Abstract
Groups are often said to believe things. For instance, we talk about PETA believing that factory farms should be abolished, the Catholic Church believing that the Pope is infallible, and the U.S. government believing that people have the right to free speech. Some of these beliefs amount to knowledge while others do not, with epistemic justification being one of the central features distinguishing these two categories. But how should we understand a group’s justifiedly believing that p?
This question has received surprisingly little attention in the literature, with those who have addressed it falling into one of two camps. On the one hand, there are those who favor an inflationary approach, where groups are treated as entities with epistemic “minds of their own.” For these theorists, the justificatory status of group belief involves only actions that take place at the group level, such as the joint acceptance of reasons. On the other hand, there are those who favor a deflationary approach, where group justified belief is understood as nothing more than the aggregation of the justified beliefs of the group’s members.
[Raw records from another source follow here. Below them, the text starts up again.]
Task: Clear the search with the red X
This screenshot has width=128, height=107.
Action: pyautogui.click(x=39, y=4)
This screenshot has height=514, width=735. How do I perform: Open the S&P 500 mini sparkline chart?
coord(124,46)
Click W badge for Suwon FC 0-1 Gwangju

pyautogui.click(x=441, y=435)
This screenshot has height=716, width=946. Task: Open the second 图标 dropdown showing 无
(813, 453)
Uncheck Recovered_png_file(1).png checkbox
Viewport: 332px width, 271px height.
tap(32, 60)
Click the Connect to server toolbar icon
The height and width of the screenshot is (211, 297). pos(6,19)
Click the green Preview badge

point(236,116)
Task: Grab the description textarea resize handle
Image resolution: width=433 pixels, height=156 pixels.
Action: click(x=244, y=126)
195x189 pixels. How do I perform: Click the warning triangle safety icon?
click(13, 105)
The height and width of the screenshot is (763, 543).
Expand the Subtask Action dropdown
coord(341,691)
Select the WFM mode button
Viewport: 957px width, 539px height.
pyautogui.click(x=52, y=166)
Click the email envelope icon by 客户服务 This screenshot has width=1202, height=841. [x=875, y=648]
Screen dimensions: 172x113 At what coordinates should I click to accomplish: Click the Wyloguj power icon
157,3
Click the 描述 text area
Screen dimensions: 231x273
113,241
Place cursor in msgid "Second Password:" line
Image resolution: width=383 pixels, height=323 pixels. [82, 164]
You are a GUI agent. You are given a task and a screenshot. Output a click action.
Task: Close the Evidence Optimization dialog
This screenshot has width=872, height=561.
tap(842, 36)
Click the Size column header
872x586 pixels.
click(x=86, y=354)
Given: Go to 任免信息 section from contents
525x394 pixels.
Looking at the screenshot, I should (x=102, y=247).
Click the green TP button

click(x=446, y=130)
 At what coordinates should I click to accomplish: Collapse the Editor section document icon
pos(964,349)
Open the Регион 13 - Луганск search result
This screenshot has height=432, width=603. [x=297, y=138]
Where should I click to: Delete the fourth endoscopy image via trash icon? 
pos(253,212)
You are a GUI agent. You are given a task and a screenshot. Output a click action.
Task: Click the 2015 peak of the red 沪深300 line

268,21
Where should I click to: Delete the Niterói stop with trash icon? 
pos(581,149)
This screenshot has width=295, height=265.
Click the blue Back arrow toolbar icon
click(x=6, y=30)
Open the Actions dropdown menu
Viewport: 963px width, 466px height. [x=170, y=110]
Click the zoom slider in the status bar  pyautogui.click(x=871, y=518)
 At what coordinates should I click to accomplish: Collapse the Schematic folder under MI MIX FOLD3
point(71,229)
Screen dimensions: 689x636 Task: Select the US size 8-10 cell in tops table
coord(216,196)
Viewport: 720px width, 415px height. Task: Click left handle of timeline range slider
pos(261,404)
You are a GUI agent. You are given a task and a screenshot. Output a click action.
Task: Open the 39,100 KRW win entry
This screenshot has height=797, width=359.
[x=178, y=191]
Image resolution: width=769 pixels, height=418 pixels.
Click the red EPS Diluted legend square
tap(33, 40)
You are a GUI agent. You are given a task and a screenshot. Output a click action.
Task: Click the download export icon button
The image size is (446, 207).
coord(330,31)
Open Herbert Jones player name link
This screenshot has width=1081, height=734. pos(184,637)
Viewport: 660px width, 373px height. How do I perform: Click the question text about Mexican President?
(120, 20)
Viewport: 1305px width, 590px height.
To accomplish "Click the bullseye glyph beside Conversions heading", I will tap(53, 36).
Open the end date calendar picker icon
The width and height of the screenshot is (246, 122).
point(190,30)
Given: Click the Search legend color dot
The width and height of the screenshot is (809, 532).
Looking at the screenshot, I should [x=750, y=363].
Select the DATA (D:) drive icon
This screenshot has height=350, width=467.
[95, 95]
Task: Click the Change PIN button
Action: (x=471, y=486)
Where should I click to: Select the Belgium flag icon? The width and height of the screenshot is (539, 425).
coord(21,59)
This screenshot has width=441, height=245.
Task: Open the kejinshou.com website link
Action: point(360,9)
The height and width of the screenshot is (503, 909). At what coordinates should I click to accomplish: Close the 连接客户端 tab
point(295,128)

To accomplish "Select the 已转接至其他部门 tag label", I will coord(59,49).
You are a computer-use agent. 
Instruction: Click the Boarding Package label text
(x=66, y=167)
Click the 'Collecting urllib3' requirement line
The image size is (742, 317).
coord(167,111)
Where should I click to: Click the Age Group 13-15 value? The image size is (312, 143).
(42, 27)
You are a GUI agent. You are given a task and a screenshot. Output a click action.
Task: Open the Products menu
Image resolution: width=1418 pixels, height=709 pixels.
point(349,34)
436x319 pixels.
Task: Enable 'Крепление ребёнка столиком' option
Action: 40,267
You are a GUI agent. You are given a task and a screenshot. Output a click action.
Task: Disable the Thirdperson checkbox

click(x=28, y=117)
In this paper, I raise new, and what I regard as decisive, objections to both of these approaches. If I am right, we need to look in an altogether different place for an adequate account of justified group belief. From these objections emerges the skeleton of the positive view that I go on to defend, which I call the group epistemic agent account of group justified belief: groups are epistemic agents in their own right, with justified beliefs that respond to evidence and normative requirements that arise only at the group level, but which are nonetheless importantly constrained by the epistemic status of the beliefs of their individual members.